▶ **What to work on**
Say how many lines in the following data hold the word "computer". Write nothing but that number.

▶ **Record extracts**
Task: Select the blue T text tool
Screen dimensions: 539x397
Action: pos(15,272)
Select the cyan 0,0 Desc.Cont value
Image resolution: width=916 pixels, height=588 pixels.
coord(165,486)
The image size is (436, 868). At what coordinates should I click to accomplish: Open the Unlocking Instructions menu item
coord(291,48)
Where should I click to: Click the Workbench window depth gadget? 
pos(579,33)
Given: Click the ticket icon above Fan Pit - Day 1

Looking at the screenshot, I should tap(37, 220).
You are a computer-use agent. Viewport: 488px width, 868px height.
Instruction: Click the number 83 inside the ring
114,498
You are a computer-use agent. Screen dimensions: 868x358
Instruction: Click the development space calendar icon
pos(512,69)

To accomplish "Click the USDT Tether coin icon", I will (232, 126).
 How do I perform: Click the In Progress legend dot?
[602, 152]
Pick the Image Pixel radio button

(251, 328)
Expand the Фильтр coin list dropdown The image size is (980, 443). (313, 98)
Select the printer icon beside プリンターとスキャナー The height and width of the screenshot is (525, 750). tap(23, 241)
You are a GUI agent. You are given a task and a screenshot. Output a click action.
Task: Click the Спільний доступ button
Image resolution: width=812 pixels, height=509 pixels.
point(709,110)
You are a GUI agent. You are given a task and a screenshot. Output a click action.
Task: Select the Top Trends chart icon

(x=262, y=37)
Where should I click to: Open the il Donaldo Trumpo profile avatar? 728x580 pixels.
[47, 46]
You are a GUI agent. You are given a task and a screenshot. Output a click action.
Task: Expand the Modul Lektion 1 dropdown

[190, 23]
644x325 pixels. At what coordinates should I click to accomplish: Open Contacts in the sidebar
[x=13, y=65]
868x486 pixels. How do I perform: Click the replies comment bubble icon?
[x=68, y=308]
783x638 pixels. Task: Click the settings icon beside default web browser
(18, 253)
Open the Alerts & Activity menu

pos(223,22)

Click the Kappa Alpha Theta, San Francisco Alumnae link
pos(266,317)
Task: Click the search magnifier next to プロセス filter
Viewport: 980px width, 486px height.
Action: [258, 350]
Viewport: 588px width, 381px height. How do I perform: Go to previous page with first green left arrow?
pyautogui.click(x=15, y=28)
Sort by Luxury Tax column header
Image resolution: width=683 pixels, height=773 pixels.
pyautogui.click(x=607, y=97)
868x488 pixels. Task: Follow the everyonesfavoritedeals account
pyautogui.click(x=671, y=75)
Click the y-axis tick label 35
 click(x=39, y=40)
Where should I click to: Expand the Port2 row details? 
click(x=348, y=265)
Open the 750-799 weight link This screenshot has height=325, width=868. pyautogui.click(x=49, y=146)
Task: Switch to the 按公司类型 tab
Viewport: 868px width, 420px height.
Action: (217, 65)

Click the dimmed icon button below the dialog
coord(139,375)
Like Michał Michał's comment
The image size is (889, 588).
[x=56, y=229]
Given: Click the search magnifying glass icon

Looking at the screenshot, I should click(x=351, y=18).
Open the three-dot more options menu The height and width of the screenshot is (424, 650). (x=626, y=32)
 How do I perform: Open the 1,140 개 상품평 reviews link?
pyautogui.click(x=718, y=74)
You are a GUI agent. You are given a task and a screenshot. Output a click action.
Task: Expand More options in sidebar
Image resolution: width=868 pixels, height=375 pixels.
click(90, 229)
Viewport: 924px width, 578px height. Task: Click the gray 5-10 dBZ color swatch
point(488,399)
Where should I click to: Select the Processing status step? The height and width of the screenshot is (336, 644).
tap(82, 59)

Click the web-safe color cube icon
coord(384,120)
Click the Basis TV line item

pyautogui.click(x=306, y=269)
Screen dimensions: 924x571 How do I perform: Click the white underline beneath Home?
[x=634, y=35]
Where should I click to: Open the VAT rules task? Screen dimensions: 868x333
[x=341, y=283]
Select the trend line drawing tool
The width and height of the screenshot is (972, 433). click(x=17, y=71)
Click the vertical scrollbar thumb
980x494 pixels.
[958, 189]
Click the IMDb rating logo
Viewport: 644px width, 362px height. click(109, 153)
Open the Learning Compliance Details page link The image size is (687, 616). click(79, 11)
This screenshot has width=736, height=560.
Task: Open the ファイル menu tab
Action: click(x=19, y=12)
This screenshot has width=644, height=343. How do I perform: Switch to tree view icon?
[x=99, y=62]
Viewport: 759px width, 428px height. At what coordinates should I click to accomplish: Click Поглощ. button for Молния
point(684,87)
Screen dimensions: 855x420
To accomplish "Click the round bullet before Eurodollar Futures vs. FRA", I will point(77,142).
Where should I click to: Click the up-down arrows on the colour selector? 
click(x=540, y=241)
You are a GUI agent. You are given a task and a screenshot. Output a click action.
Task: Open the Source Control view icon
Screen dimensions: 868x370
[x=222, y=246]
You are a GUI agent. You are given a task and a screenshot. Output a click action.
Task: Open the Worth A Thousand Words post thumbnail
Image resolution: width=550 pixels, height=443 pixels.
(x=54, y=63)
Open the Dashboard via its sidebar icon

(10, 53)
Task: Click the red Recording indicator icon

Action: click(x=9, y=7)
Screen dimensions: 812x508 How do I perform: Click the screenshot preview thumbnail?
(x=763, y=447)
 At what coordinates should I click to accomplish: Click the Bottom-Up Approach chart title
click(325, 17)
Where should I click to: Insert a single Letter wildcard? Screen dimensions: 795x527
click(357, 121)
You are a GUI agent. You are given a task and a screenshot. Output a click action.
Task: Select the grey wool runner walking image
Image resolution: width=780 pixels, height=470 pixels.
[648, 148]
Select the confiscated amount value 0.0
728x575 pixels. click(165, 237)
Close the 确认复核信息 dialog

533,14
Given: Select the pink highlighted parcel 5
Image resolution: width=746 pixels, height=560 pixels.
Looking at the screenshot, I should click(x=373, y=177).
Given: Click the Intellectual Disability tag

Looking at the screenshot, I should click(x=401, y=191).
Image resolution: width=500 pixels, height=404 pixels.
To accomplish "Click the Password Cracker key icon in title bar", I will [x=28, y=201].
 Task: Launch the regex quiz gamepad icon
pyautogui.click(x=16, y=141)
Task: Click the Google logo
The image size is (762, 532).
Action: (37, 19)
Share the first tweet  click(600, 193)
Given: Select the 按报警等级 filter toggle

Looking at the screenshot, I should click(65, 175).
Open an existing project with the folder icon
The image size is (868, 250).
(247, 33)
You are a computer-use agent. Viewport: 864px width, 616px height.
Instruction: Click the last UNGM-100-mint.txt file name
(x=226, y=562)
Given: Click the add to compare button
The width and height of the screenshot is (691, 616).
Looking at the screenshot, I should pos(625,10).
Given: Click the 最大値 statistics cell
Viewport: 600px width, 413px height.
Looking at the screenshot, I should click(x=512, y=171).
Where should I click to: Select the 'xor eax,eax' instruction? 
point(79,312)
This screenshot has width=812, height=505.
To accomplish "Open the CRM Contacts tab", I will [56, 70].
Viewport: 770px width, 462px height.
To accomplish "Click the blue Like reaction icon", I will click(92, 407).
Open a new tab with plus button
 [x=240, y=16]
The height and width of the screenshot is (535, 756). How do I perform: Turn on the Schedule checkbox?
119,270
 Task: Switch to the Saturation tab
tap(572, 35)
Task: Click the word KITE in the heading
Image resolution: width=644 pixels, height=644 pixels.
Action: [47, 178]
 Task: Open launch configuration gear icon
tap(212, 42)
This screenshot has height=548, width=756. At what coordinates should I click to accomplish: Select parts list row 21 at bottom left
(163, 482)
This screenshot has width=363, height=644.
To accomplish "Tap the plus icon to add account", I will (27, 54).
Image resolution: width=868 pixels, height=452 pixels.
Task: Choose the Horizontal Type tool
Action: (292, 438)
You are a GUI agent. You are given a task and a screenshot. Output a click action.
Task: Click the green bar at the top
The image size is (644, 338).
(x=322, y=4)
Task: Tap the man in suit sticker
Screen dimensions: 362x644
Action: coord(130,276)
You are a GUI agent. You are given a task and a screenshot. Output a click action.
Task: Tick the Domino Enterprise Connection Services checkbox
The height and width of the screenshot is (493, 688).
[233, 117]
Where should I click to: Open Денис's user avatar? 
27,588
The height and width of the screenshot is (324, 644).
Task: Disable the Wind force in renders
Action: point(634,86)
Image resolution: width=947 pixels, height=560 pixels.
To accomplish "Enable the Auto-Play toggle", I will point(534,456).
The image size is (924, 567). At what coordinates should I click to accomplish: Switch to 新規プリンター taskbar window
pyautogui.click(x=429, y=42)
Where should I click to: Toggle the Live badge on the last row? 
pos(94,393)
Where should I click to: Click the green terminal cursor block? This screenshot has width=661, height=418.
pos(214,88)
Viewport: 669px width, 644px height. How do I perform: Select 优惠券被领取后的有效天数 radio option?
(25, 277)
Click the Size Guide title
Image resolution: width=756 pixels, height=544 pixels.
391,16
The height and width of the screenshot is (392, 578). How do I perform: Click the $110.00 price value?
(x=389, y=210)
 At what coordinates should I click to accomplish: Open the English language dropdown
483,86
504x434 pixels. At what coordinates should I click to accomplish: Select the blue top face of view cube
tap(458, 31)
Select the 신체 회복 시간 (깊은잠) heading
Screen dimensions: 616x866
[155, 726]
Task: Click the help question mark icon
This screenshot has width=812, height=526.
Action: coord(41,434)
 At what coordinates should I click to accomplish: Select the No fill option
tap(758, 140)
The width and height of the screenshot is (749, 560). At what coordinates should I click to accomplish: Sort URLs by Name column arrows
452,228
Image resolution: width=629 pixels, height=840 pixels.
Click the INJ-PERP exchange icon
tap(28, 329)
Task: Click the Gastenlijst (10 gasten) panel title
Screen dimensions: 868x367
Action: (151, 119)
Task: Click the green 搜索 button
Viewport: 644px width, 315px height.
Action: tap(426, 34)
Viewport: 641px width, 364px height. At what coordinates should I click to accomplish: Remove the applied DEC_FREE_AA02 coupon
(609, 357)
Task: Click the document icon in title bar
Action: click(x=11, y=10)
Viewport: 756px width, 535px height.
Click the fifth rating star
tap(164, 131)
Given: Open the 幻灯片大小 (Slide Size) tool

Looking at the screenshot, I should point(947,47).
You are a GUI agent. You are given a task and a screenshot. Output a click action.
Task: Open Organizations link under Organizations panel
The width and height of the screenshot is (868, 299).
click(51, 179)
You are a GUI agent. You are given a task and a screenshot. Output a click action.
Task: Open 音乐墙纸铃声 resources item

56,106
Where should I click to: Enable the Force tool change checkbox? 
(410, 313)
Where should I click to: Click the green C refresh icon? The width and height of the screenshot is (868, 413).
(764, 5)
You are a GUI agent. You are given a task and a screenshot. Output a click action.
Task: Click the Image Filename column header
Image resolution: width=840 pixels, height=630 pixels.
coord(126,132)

▶ **Solution for this task**
3